---------- Recorded data

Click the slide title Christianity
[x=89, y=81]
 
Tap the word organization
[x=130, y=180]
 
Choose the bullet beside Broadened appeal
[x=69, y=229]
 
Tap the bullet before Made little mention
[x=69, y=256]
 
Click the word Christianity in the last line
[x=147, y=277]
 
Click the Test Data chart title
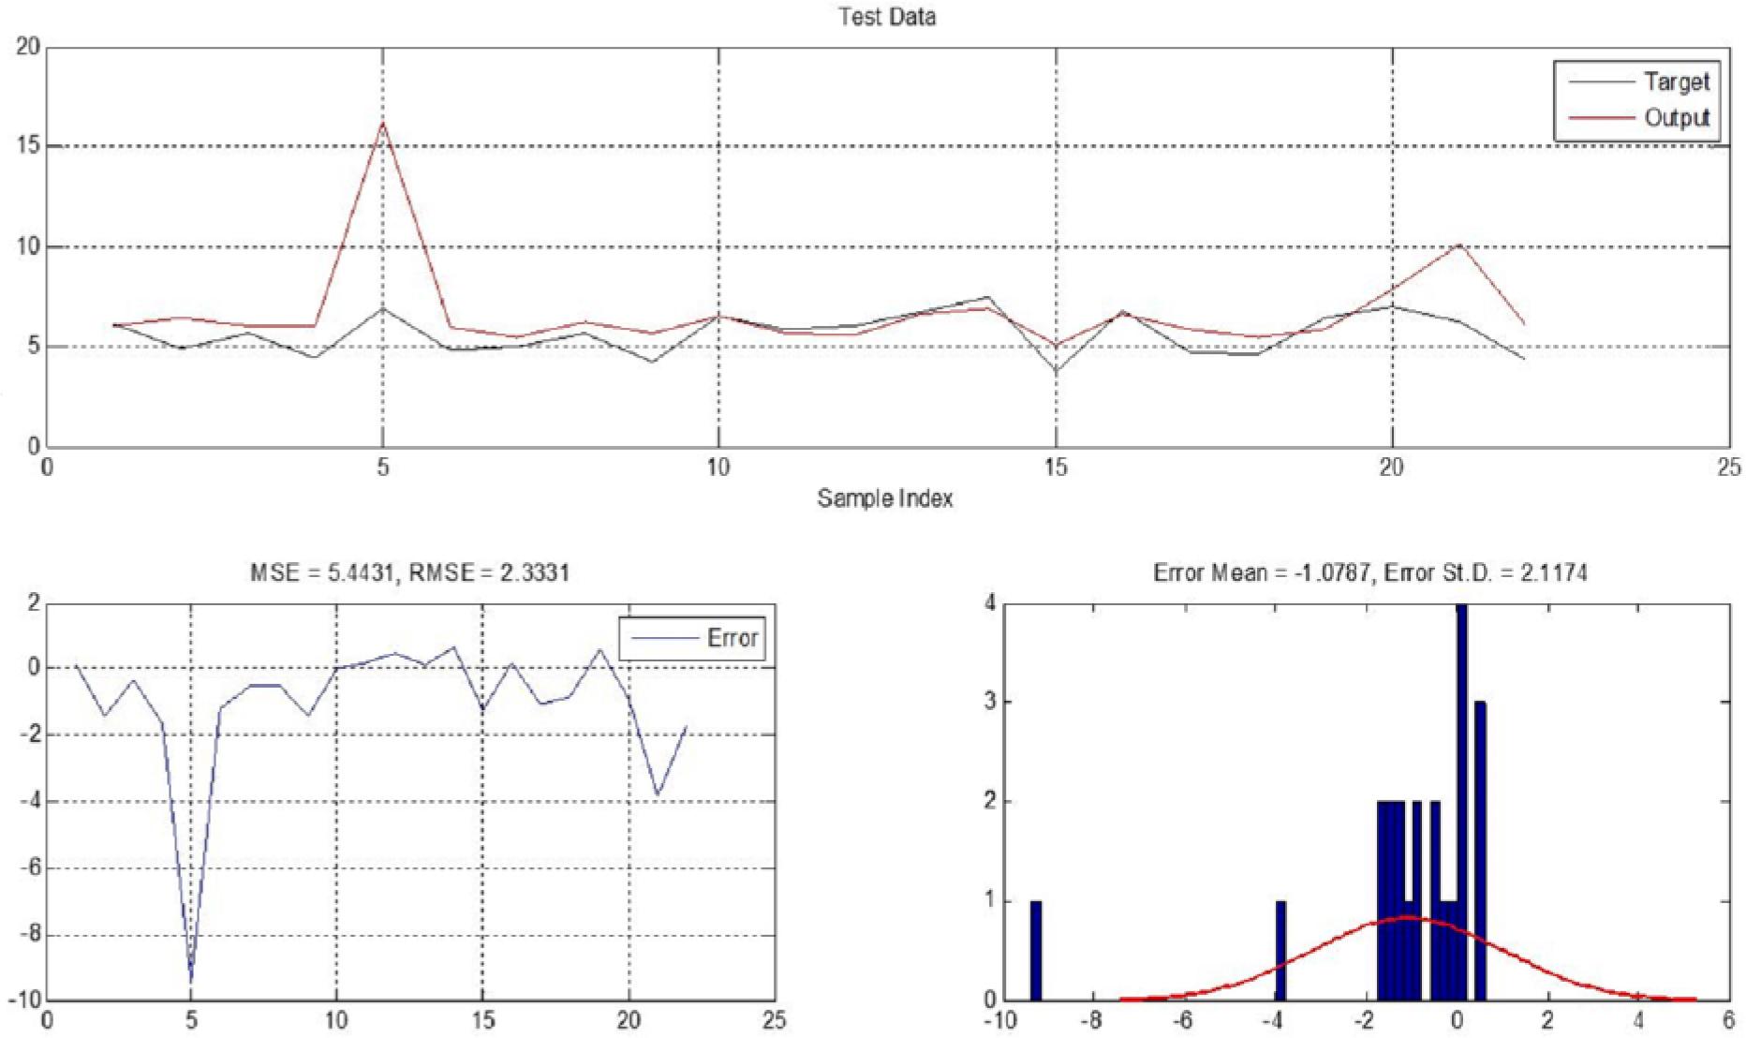[x=886, y=17]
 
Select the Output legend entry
[x=1677, y=118]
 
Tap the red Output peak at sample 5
[x=382, y=124]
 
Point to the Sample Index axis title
[x=884, y=497]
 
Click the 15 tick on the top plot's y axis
[x=27, y=146]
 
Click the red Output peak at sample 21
[x=1459, y=245]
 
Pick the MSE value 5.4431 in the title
[x=360, y=572]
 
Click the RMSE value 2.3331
[x=534, y=572]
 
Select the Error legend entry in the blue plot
[x=732, y=638]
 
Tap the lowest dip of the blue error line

--------------------

Required work: Rewrite the records starting with the line that contains "Point to the Sample Index axis title" and going on through the line that contains "[x=360, y=572]", changing "peak" to "spike" and keeping everything else the same. Return only those lines.

Answer to this task:
Point to the Sample Index axis title
[x=884, y=497]
 
Click the 15 tick on the top plot's y axis
[x=27, y=146]
 
Click the red Output spike at sample 21
[x=1459, y=245]
 
Pick the MSE value 5.4431 in the title
[x=360, y=572]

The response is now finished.